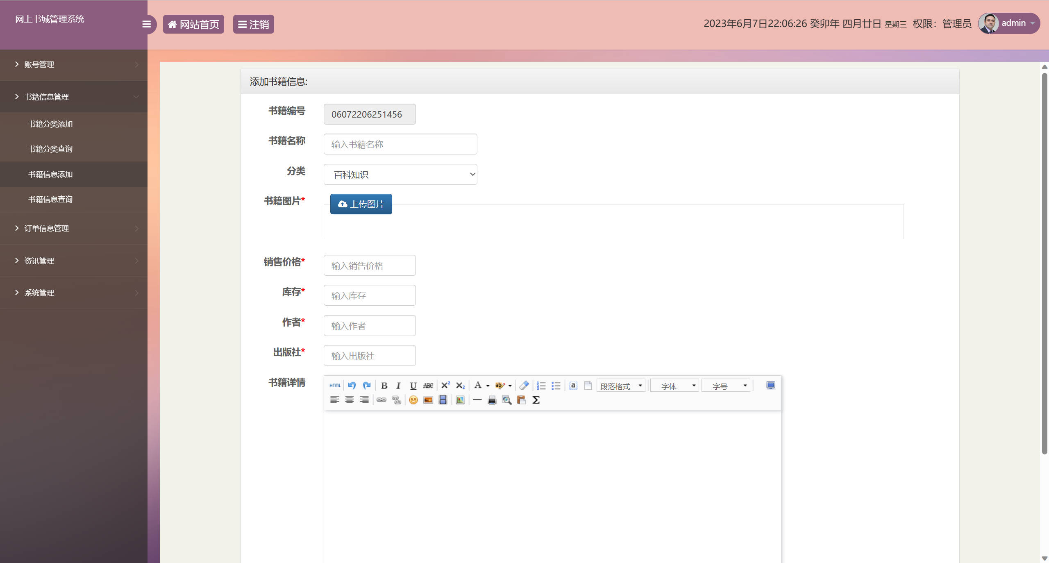Screen dimensions: 1049x563
Task: Collapse the 书籍信息管理 menu section
Action: click(x=74, y=96)
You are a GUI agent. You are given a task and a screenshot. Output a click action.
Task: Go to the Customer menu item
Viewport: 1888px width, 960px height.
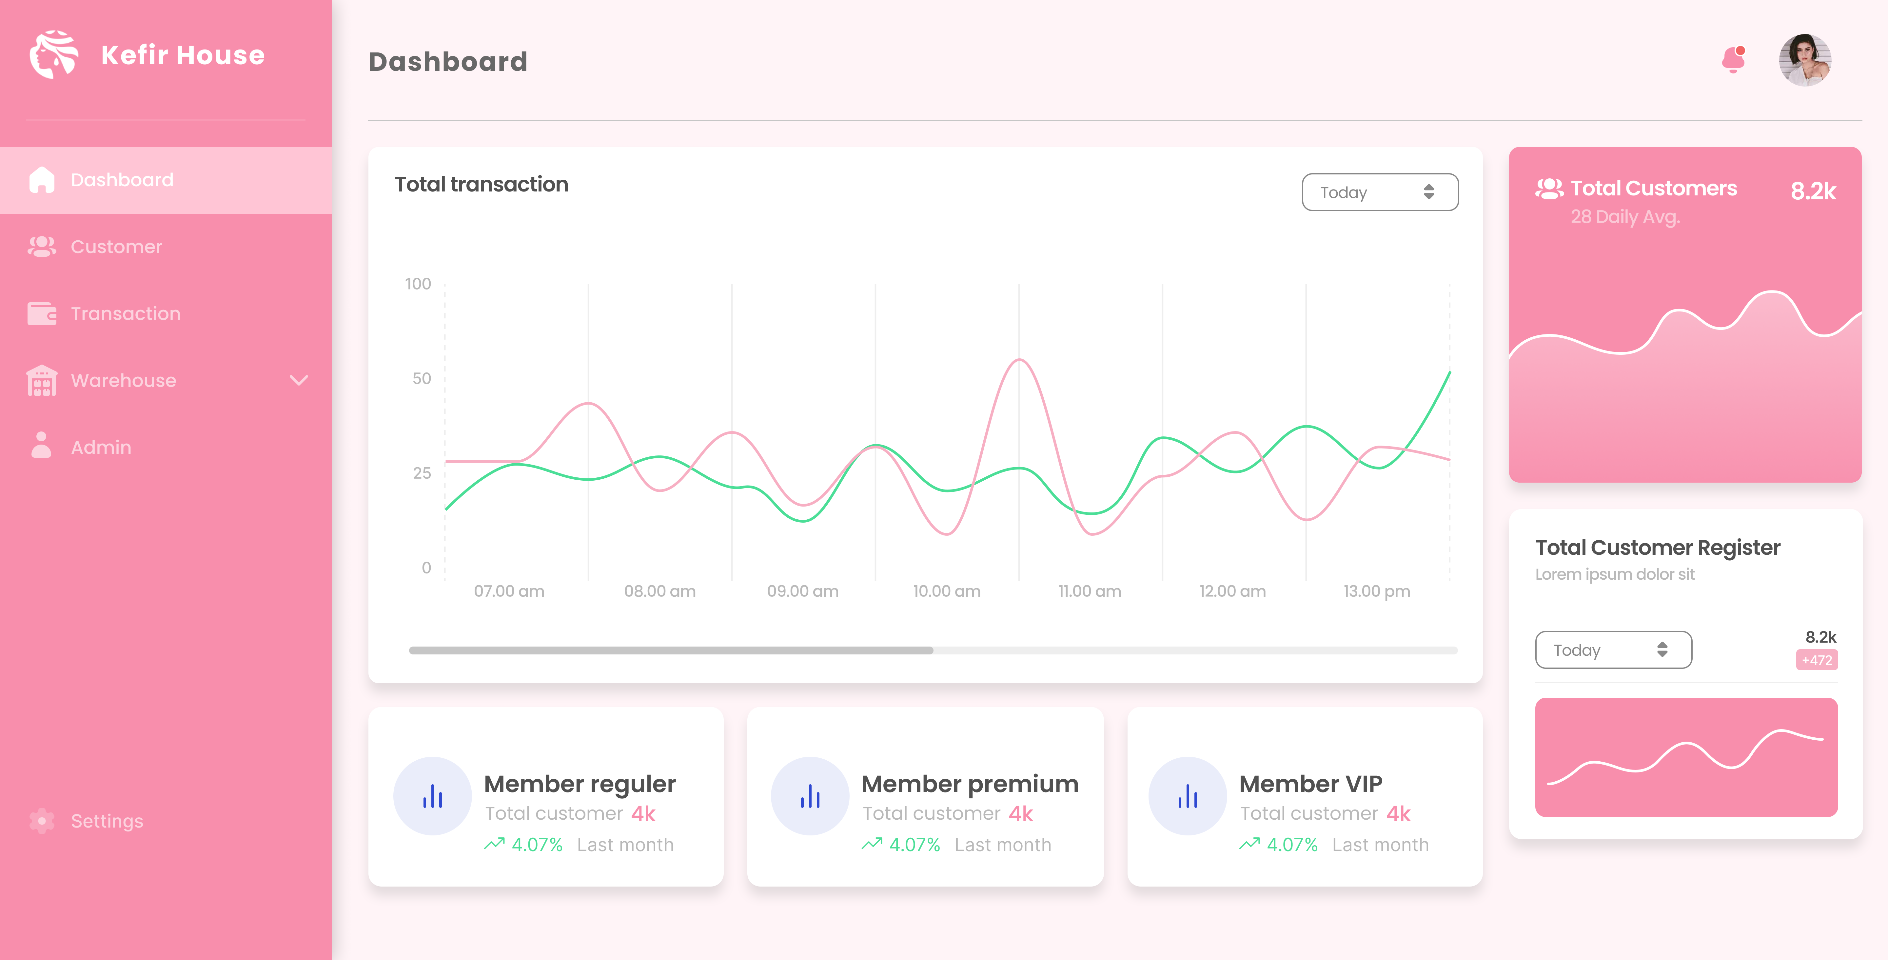coord(117,246)
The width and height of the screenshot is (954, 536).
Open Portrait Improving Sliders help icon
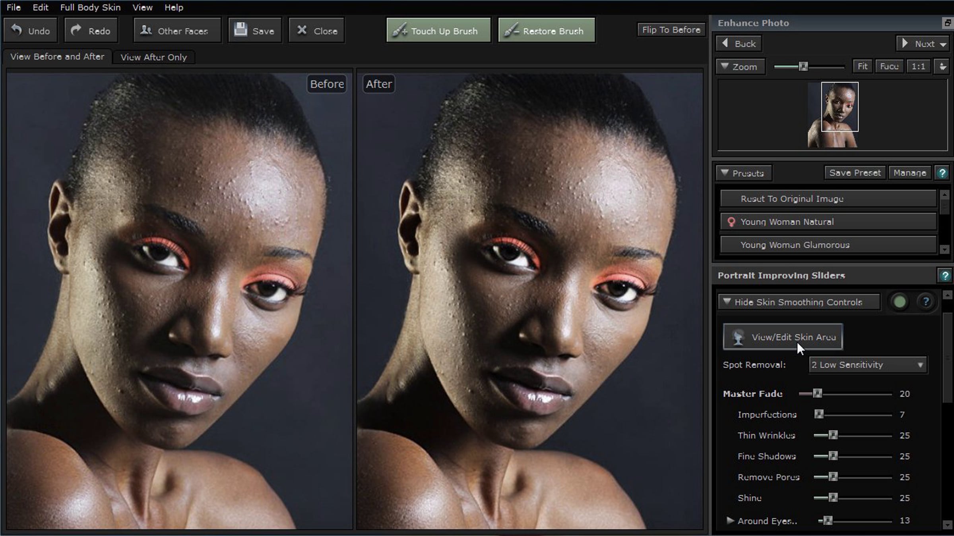pyautogui.click(x=944, y=276)
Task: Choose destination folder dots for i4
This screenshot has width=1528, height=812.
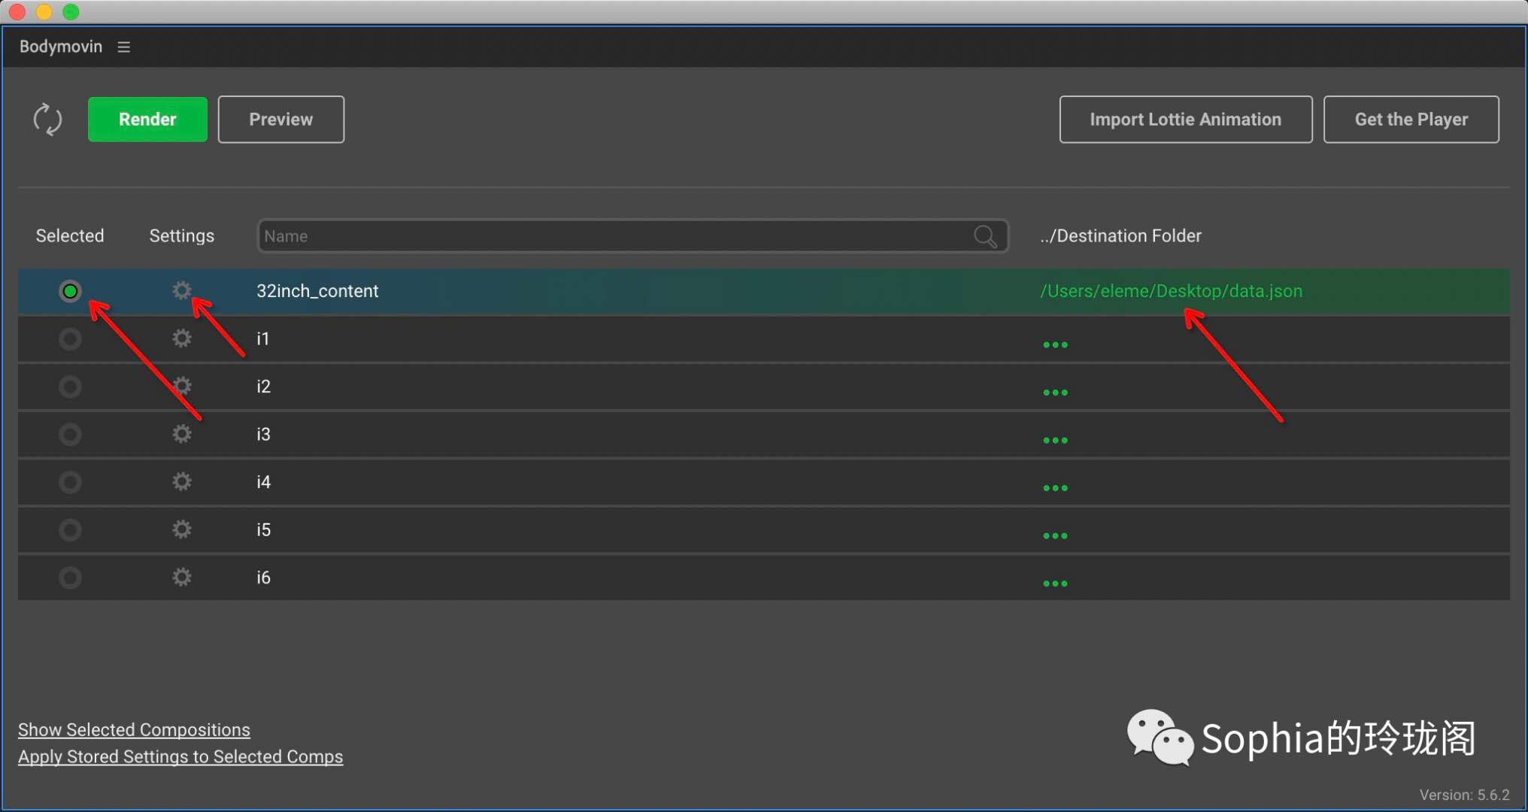Action: coord(1055,488)
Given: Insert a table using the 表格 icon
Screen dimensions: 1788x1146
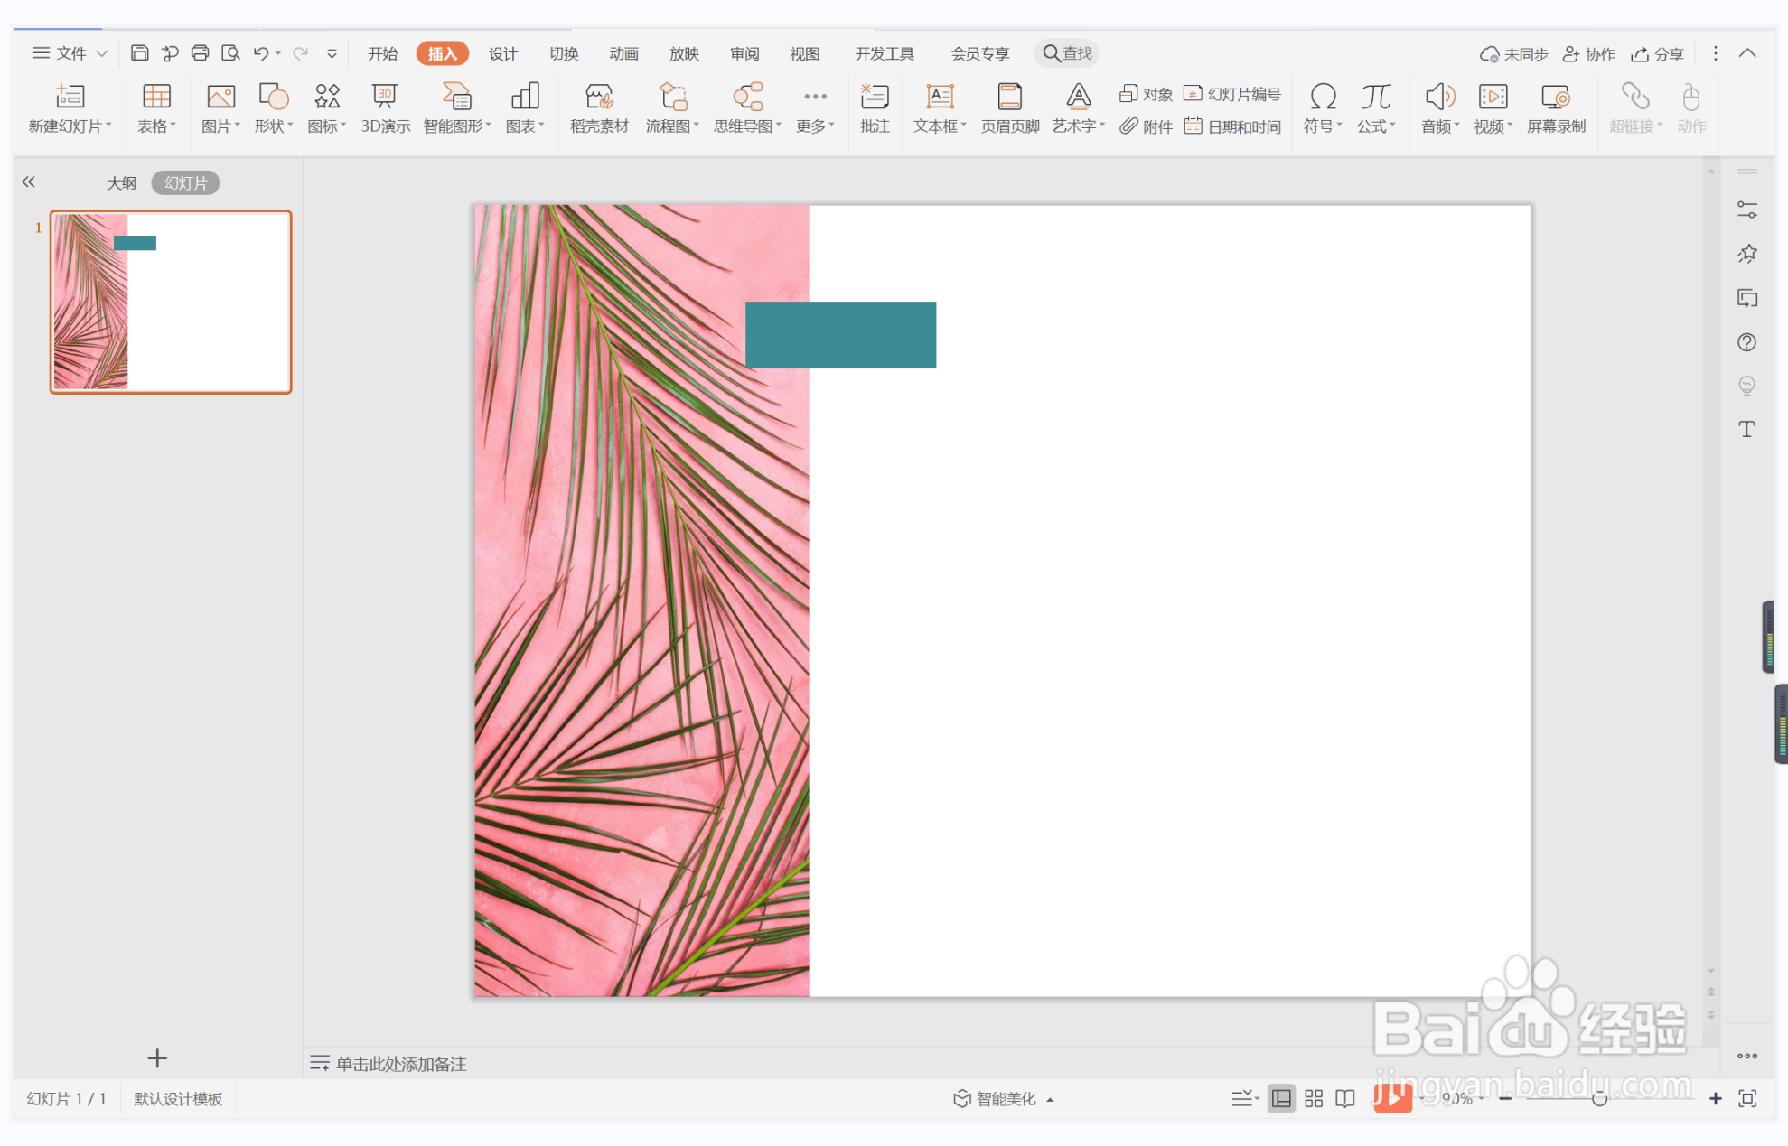Looking at the screenshot, I should (x=155, y=107).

■ ■ ■

__The task__:
Could you retype exactly, and only, the lines running from the one with "You are a GUI" to the last line of the listing, while leaving any pictures out?

__Answer section__:
You are a GUI agent. You are given a task and a screenshot. Output a click action.
Task: Go to the Customer menu item
Viewport: 1888px width, 960px height.
coord(117,246)
The width and height of the screenshot is (954, 536).
Open Portrait Improving Sliders help icon
pyautogui.click(x=944, y=276)
Task: Choose destination folder dots for i4
This screenshot has width=1528, height=812.
Action: coord(1055,488)
Given: Insert a table using the 表格 icon
Screen dimensions: 1788x1146
Looking at the screenshot, I should (x=155, y=107).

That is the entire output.